### [EXERCISE MATERIALS]

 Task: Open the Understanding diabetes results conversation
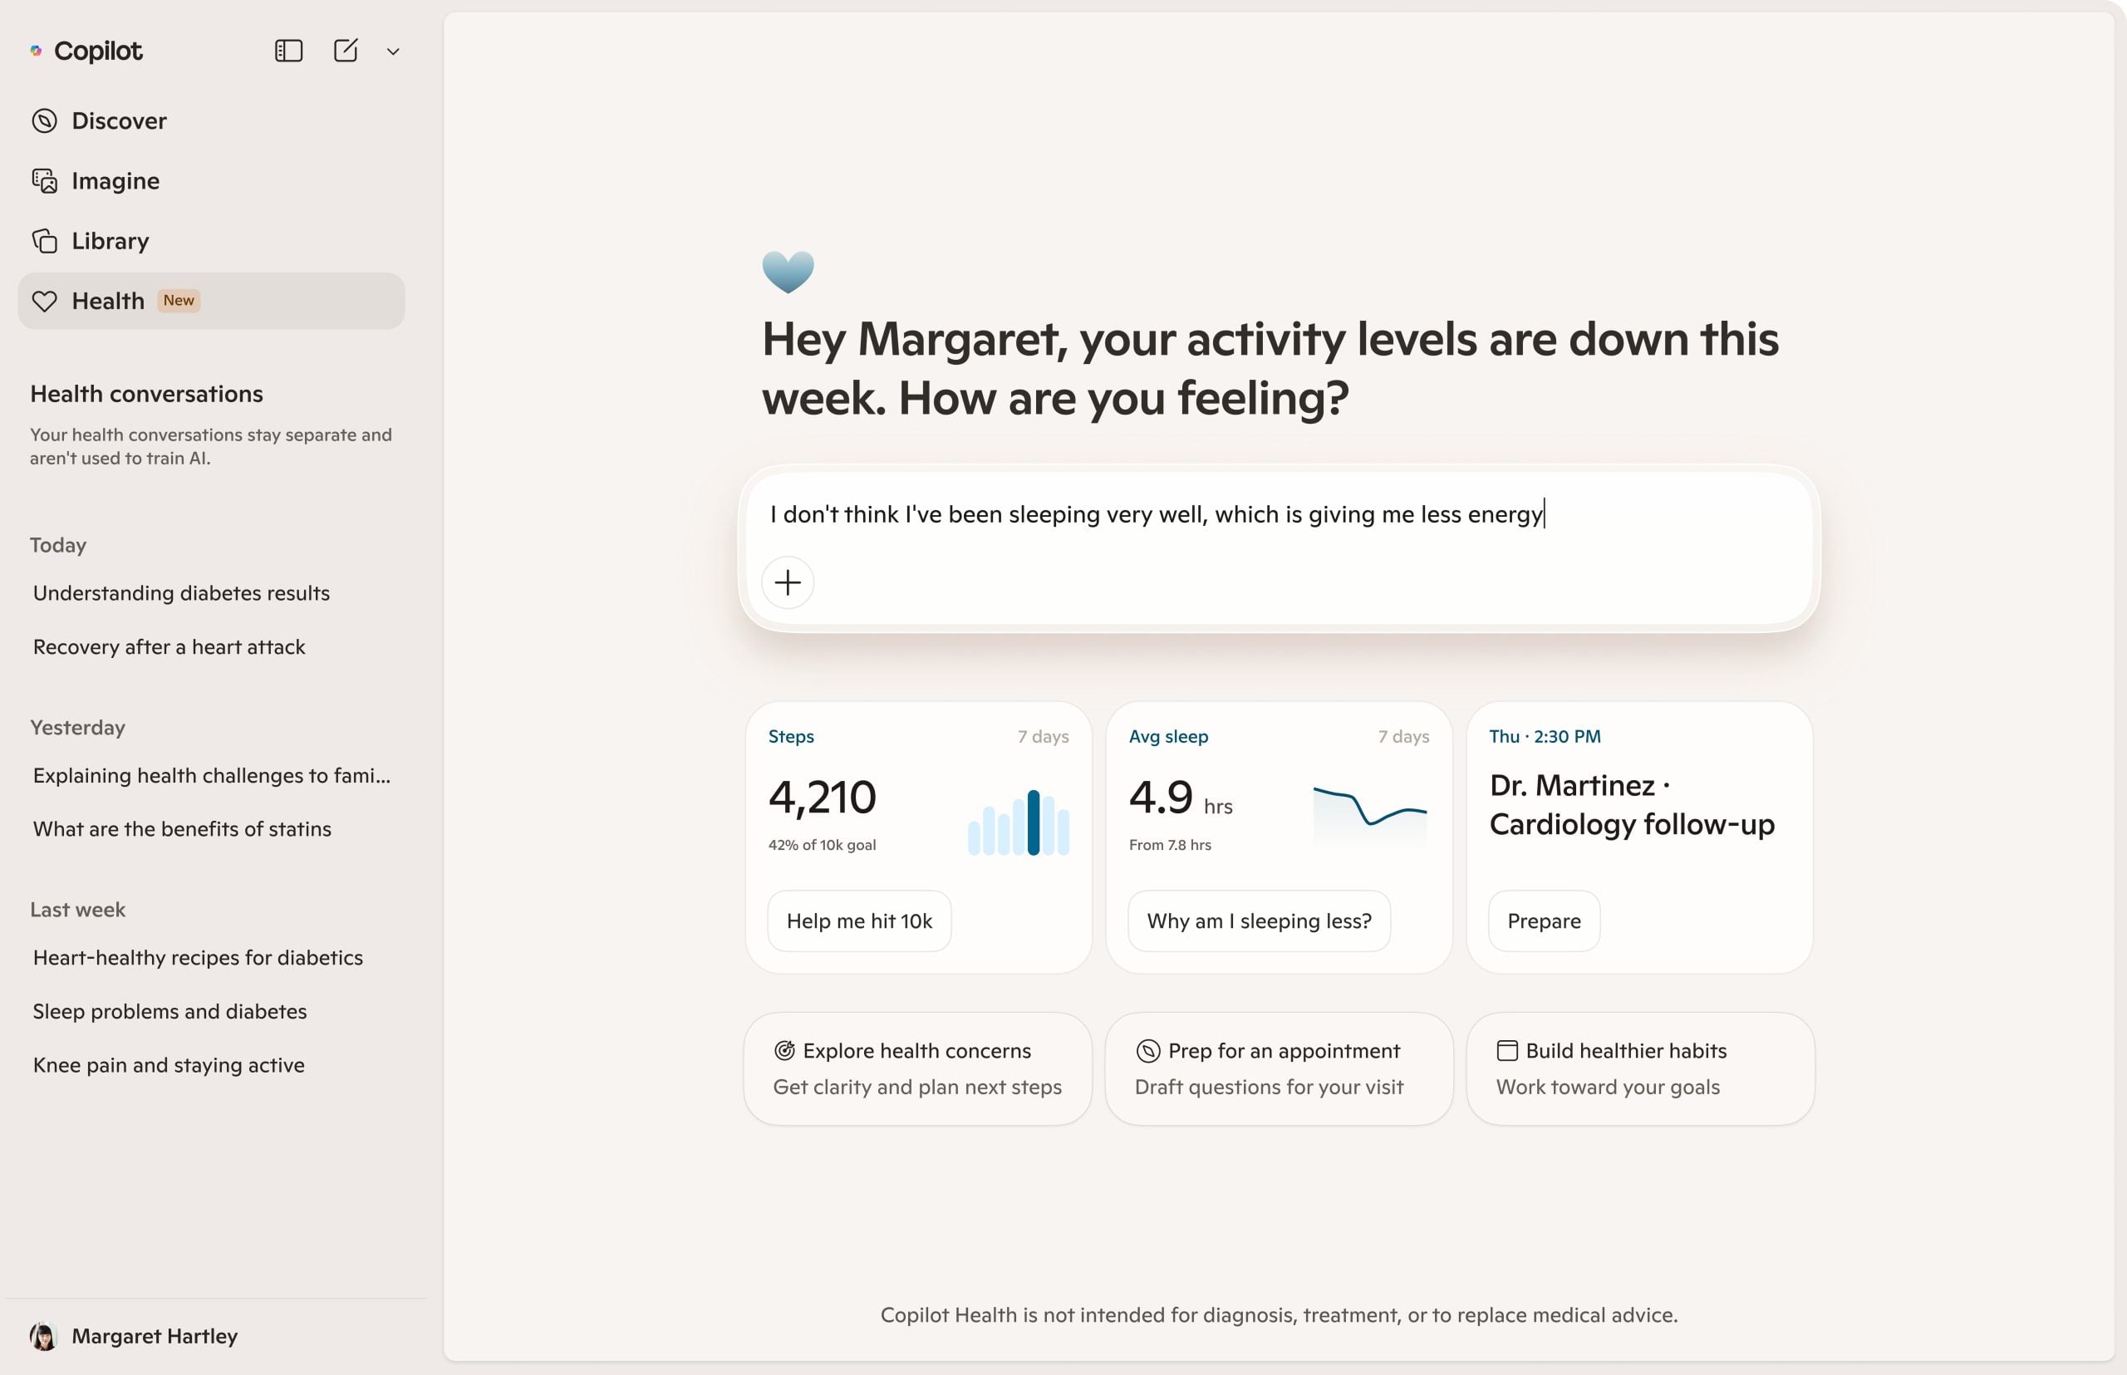point(181,592)
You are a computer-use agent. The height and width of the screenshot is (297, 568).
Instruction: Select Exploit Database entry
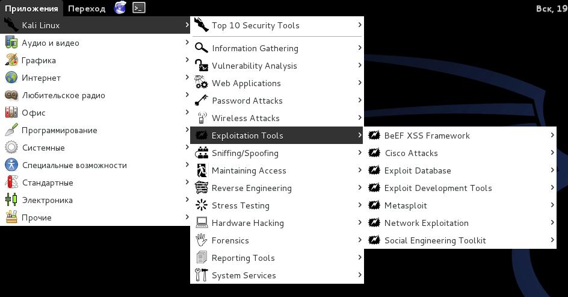417,170
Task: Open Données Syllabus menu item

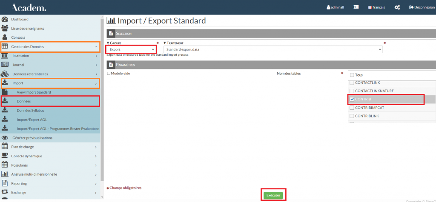Action: [30, 110]
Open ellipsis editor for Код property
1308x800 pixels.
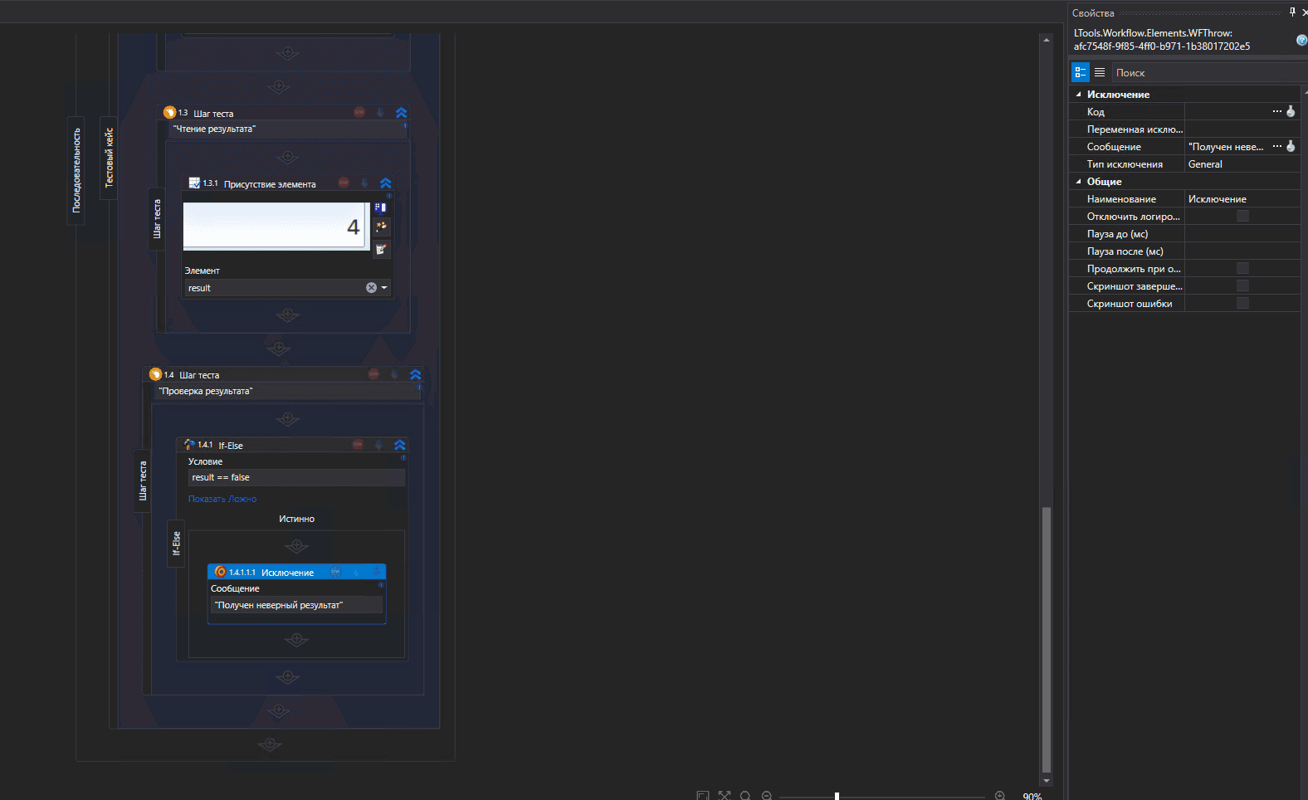click(x=1276, y=111)
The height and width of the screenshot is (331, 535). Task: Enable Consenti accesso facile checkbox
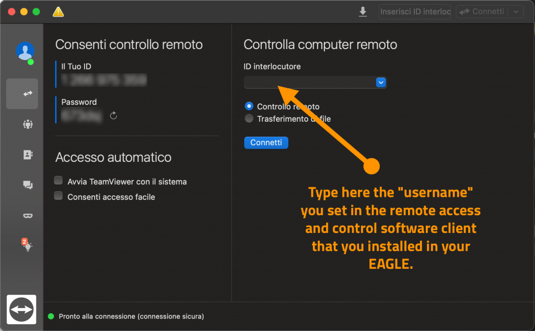(59, 196)
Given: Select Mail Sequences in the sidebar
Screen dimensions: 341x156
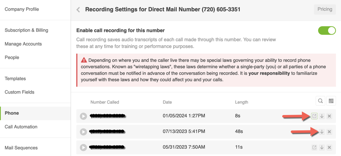Looking at the screenshot, I should [x=21, y=148].
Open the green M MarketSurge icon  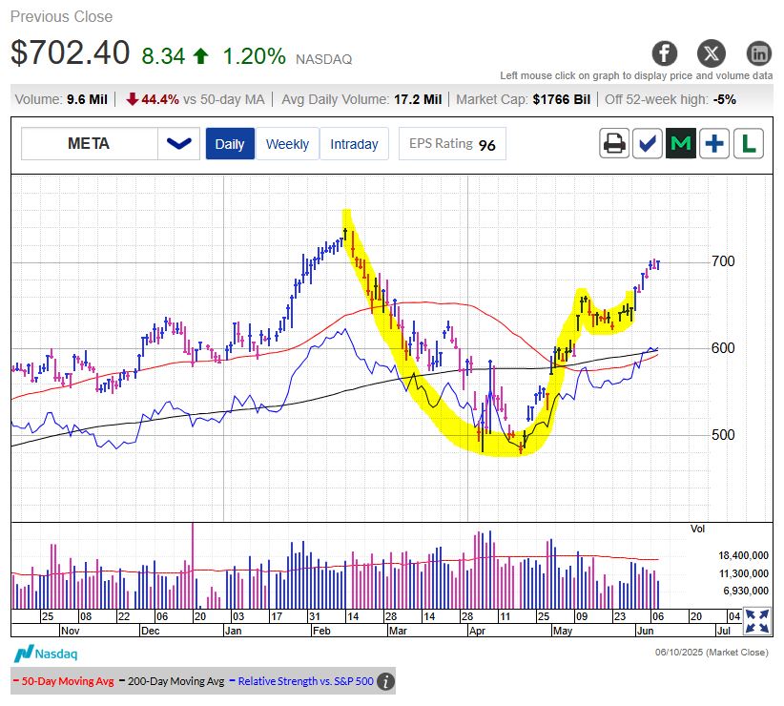(x=681, y=144)
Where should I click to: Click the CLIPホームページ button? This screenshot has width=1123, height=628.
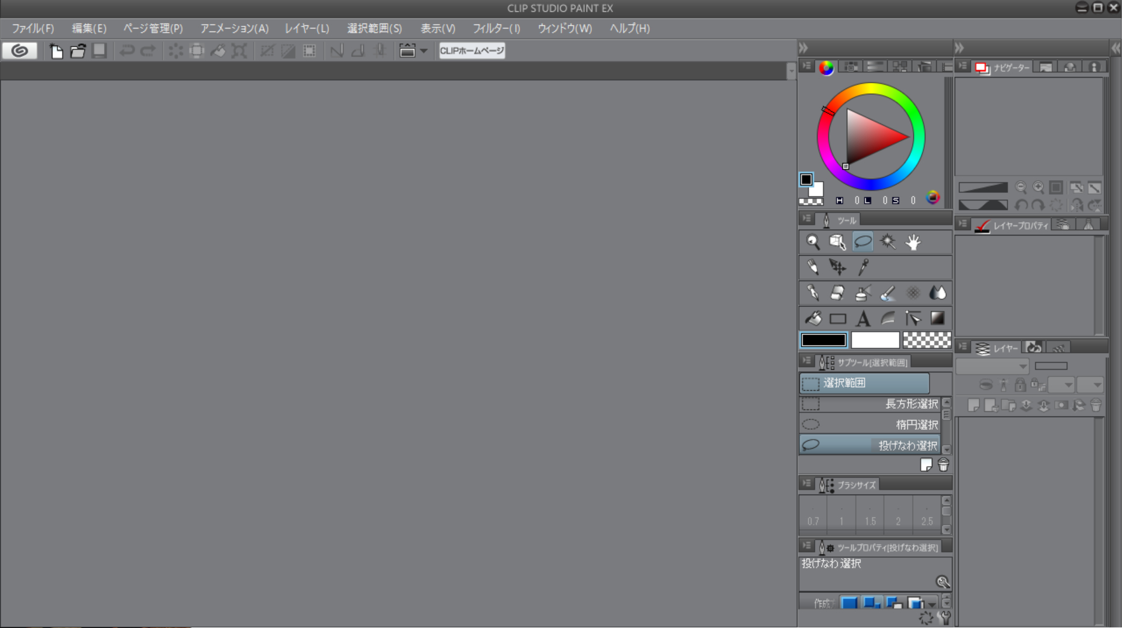472,51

### [GOAL OF THE EXERCISE]
In the data above, find the line containing "Task: Open Données Syllabus menu item" and the line containing "Given: Select Mail Sequences in the sidebar". Copy exactly the stretch from the first through the second, both included, leaving out any picture.

### [REPLY TO THE TASK]
Task: Open Données Syllabus menu item

Action: [30, 110]
Open ellipsis editor for Код property
1308x800 pixels.
click(x=1276, y=111)
The height and width of the screenshot is (331, 535). Task: Enable Consenti accesso facile checkbox
(59, 196)
Given: Select Mail Sequences in the sidebar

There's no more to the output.